Mismatch Risk:  Over the last several years, with respect to mismatch risk, the Company has generally been neutral or slightly asset sensitive. This was a detriment in 2001 as a large proportion of the Company’s assets kept repricing lower with each FOMC action lowering rates while a large proportion of its liabilities lagged in their repricing. During the first three quarters of 2002, both assets and liabilities repriced as they matured or as repricing dates occurred, but more liabilities than assets repriced and the Company’s net interest margin improved. However, the asset sensitivity negatively impacted net interest income in 2003 with the two FOMC decreases in interest rates in late 2002 and June 2003.

 

The leveraging strategy described on page 34 of this discussion lessened the asset sensitivity of the Company, putting it in an almost neutral position. While increasing net interest income in both 2003 and 2004, the reduced asset sensitivity had the effect of lessening the positive impact on earnings from the increases in short-term rates during 2004.

 

Basis Risk:  Basis risk had the effect of increasing asset sensitivity as the market rates continued to drop during 2001. This occurred because while assets set to prime rate as an index changed with each decrease in prime and to exactly the same extent as prime, the rates even on administered rate deposits could not be decreased as frequently or to the same extent. For example, the rate paid on NOW accounts at year-end 2000 was 50 basis points. It is clear that the rate on these accounts could not be decreased to the same extent as the 475 basis points that prime decreased in 2001.

> **Raw data**

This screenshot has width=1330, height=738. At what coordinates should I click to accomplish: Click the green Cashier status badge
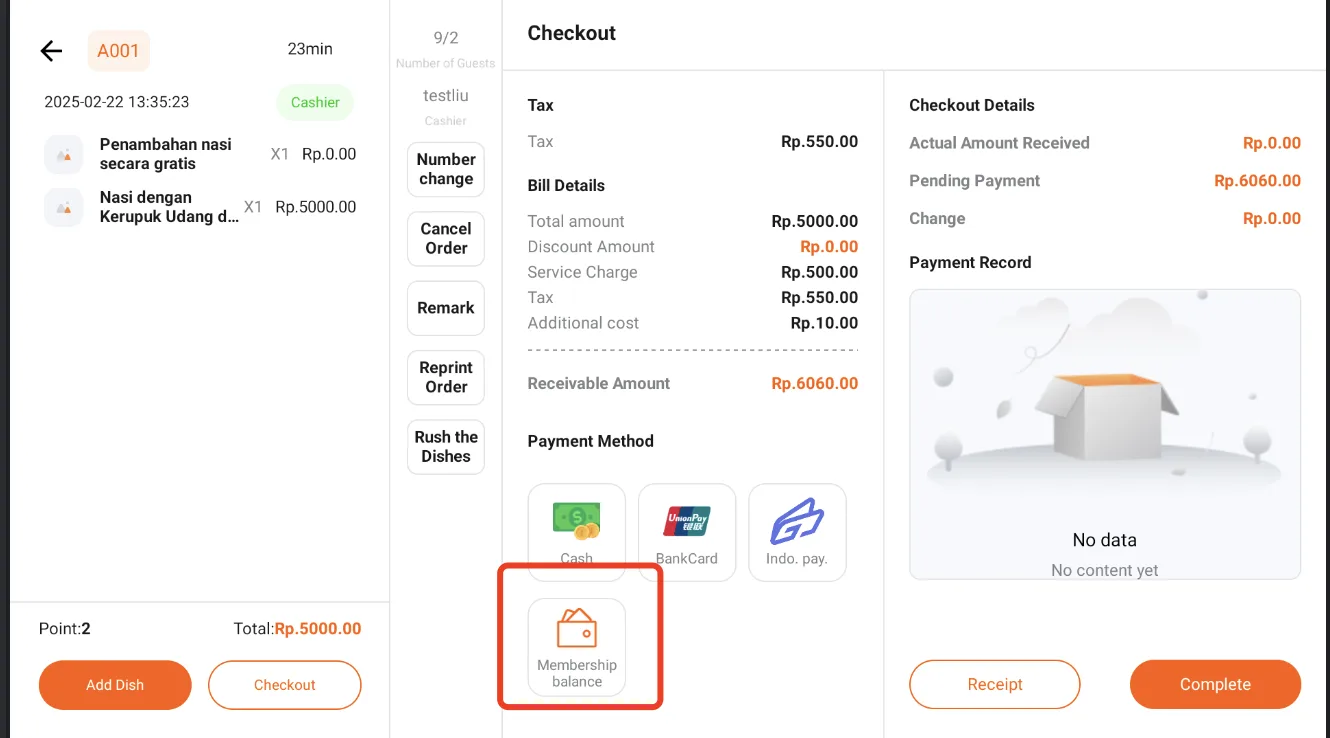pyautogui.click(x=315, y=102)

> **Task instructions**
a) Duplicate the interest rate risk passage from "Basis Risk:  Basis risk" to "decreased in 2001.".
b) Using the interest rate risk passage, answer these:
(i) On what page is the leveraging strategy described?
(ii) What rate was paid on NOW accounts at year-end 2000?
(iii) By how many basis points did prime decrease in 2001?

> **Answers to the exercise**
a)
Basis Risk:  Basis risk had the effect of increasing asset sensitivity as the market rates continued to drop during 2001. This occurred because while assets set to prime rate as an index changed with each decrease in prime and to exactly the same extent as prime, the rates even on administered rate deposits could not be decreased as frequently or to the same extent. For example, the rate paid on NOW accounts at year-end 2000 was 50 basis points. It is clear that the rate on these accounts could not be decreased to the same extent as the 475 basis points that prime decreased in 2001.

b)
(i) Page 34
(ii) 50 basis points
(iii) 475 basis points